The shiny car stopped right in front of her house. If she was ten years older, she would collapse this instance with a heart thumping like a maniac playing drums. The concrete street turned slushy under her feet as if she was treading in a mud pit. She trembled trying to unlock the door quietly. The sun had baked the doorknob into a hot throbbing ball of coal. The heat sucked out all the breathable air and strangled her with a fiery clasp around her sweaty neck. A vague scent of jasmine filled the air with an exuberant furor. She clenched her teeth and labored to breath slowly through her nose. She ascended the stair which suddenly became so steep and every step posed a vertical threat to her shivering feet. The squeaky noise on the eighth step was muffled by the heavy breathing, not from her, but from somebody behind the door standing ajar on top of the stair. Through the door crack, Hera watched in fiery coldness what was being done on the sheet of her matrimonial bed in her own bedroom.
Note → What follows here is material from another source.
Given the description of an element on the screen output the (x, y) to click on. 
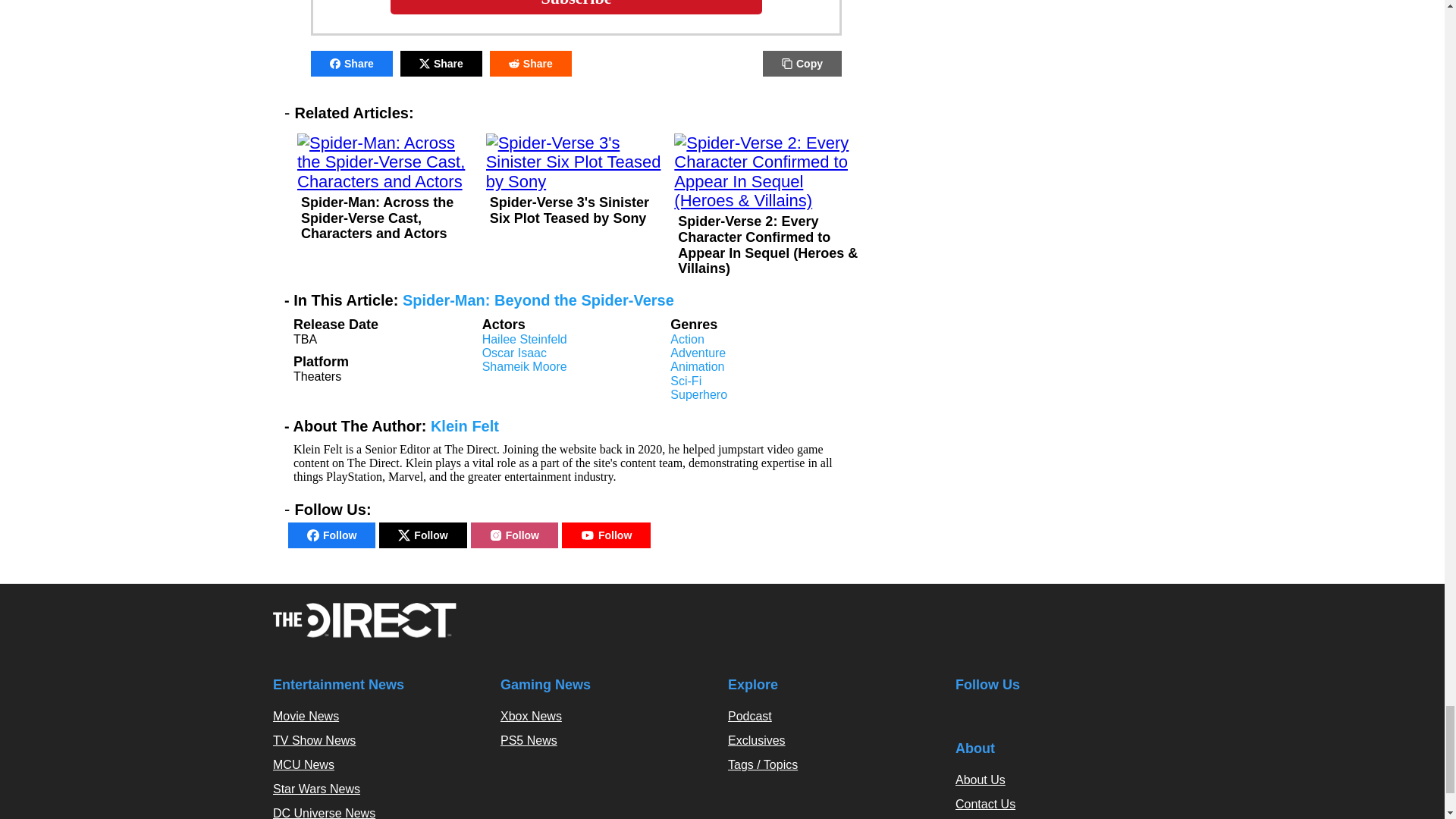
Share on Reddit (530, 63)
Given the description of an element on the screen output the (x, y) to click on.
“How… how do you… how do you want it?” the woman moved her hip like butter being churned. Her golden hair swayed in the air.
“Fuck yes. Just like, yeah… just like this,” the man smoothed the contour of her slim body and caress her chest, “yeah, exactly like this.”
“Can that fat bitch… of a wife… you have do… this …to …you?” she lifted her thigh to the point of almost being free then slammed it down with every word she said. She smeared something on the man’s lips.
“Yummy,” he turned her over.

Hera felt calm when she did it. More truthfully, her emotions were sucked through the cutaneous layer of her skin and rendered her callous. She remembered went quietly down to the kitchen to get a drink, throw her entire month of gourmet diet in the trash, and put on some make up. How a woman like her could move so gracefully in silence, she didn’t know.
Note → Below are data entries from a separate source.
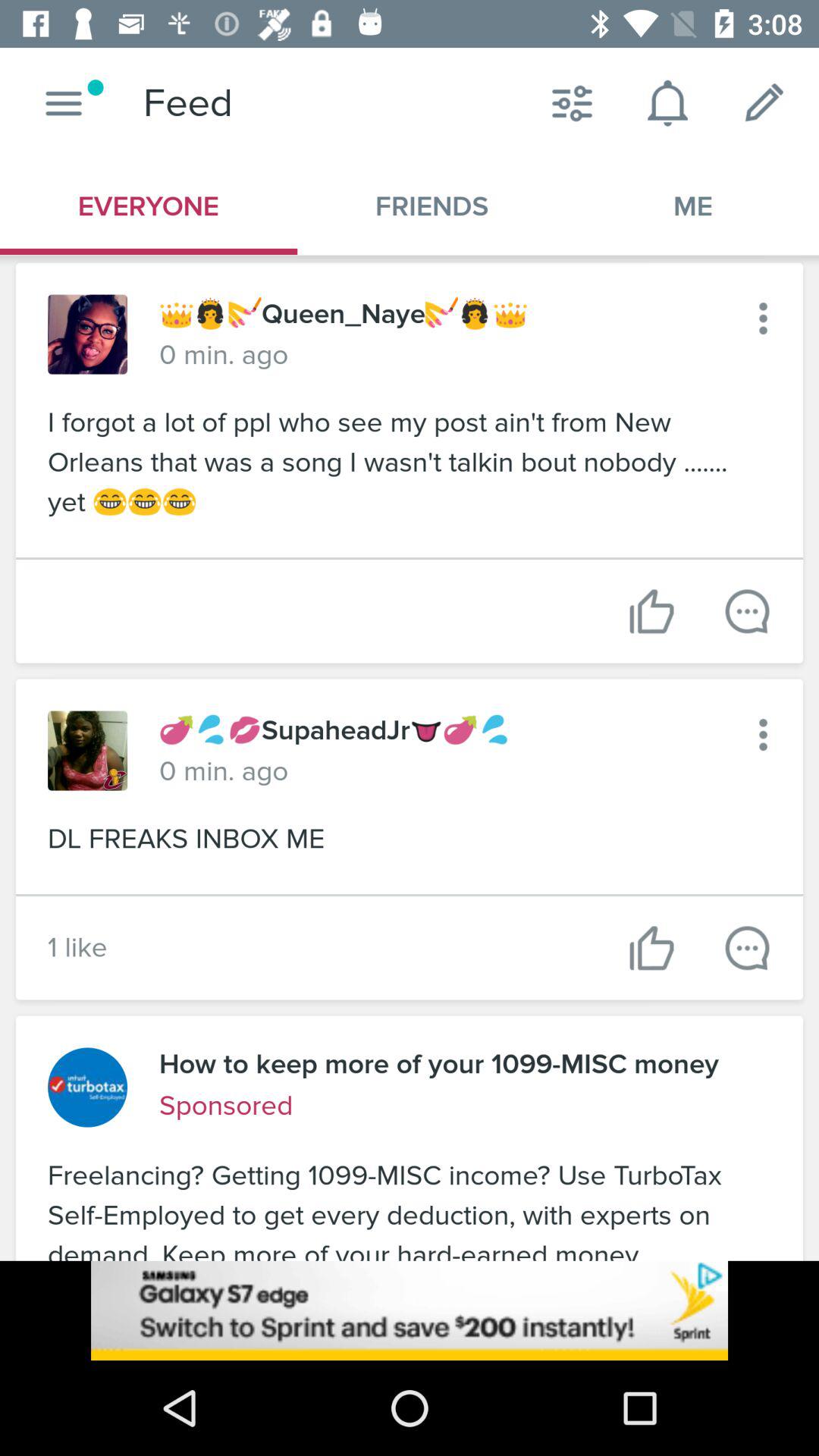
like the commend (651, 611)
Given the description of an element on the screen output the (x, y) to click on. 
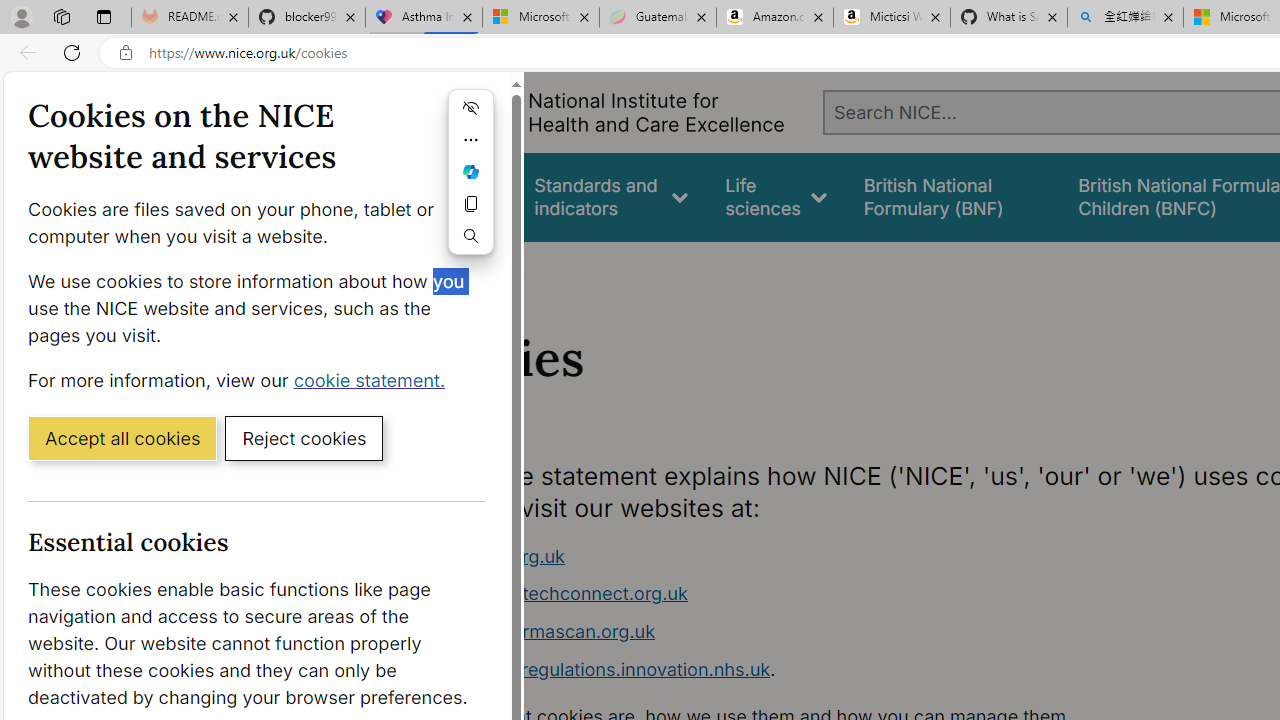
Guidance (458, 196)
Life sciences (776, 196)
Hide menu (470, 107)
www.nice.org.uk (492, 556)
Mini menu on text selection (470, 172)
Accept all cookies (122, 437)
www.ukpharmascan.org.uk (538, 631)
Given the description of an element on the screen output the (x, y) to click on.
When the police finally came, she almost finished everything already and that her house was very messy at that point. Some meat was being smoked, some grilled, some bobbling up and down in a pot of stew. There was meat everywhere: loaves of meat on the kitchen counter, chunks of meat in the freezer, and tiny pieces of meat dotted the carpet all the way from the bedroom to the basement. She was found eating in her brown, caked up apron right on the kitchen floor scattered everywhere with bones and cleavers and knives of all sizes. Pigs are dirty but people eat them anyway, don’t you think? She didn’t really eat anything for two day. She was interrupted when she was trying to eat. She was hungry. She was a meat lover, and she didn’t like veggies at all.
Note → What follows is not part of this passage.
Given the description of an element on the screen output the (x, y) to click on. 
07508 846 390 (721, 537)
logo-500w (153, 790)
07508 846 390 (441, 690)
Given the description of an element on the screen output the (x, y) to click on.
Jesus Christ, how could she do such a macabre thing? The morbid thought chilled her right into the bone marrow. With shivering sweat, she hurriedly threw away the half-eaten burger into the trashcan, filled her lungs one last time with the eternally tempting fragrance of the grilled burger, and felt more determined than ever to eat healthy.

She left the burger joint with her head held high.